Una raccolta di immagini ‘dietro le quinte’, con filmati e interviste, tra cui quelle a Derek Bell, David Piper – che durante le riprese perse una gamba a causa di un incidente – Jonathan Williams che guidò una Porsche 908 su cui fu montata una speciale cinepresa. Ma anche le testimonianze della moglie di McQueen, Neile Adams, del figlio Chad, che a quel tempo aveva solo 10 anni, di Richard Wiseman, archivista del film, che ha dato un contributo essenziale alla realizzazione di questo documentario che non mancherà di emozionare gli appassionati di automobilismo.

Il film non ebbe successo al botteghino, ma a distanza di 45 anni è un film testimonianza sulla magia delle corse, sul mistero di una passione che – cavalcando la velocità e la vita – resta per molti un mistero.

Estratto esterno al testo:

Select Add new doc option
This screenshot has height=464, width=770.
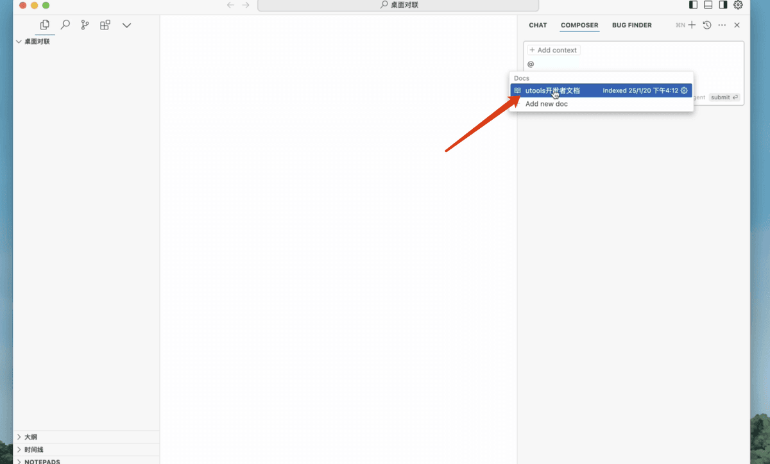coord(546,104)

Steve McQueen è diventato egli stesso un’icona del motorsport, forse anche per la tragica fine dovuta a un mesotelioma pleurico, probabile conseguenza delle fibre di amianto inalate durante le sue frequentazioni motoristiche (considerato l’ampio uso del minerale – oggi vietato in Europa – nelle tute ignifughe, nei ferodi dei freni e in mille altre applicazioni motoristiche).

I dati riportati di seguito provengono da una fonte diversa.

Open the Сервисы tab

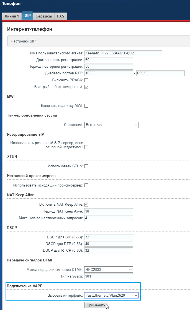pyautogui.click(x=44, y=16)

Dell’iconico attore statunitense oggi è ricorrente uno degli aforismi più citati della storia dello sport: “Quando si corre, è vita. Tutto quanto accade prima o dopo è solo attesa“. In questa frase si racchiude la magia di uno sport che è sfida per la modernità e il futuro.

Il motorsport è una sfida per la vita e contro la morte, ma che deve tenere in considerazione un dato essenziale: non si può mettere in gioco la propria vita in nome di un ideale senza fondamento, sia per motivi etici che per mera intelligenza.

Un tema lanciato nei giorni scorsi da Marc Gené, pilota spagnolo e commentatore dei Gran Premi di F1 su Sky Italia. Come commentatore qualche rilievo si potrà pure fare (e prossimamente vi parteciperemo le nostre riflessioni in merito), ma in questo caso parliamo del pilota.

Gené è un pilota di tutto rispetto: molto professionale, ottimo interprete delle gare endurance, vincitore dell’edizione 2009 della 24 Ore di Le Mans con la Peugeot, secondo in quella dello scorso anno con l’Audi. Vincitore di una 12 Ore di Sebring con la Peugeot nel 2010, quest’anno è approdato alla Nissan per portare in pista l’originale prototipo di classe 1 (LMP1) con motore anteriore.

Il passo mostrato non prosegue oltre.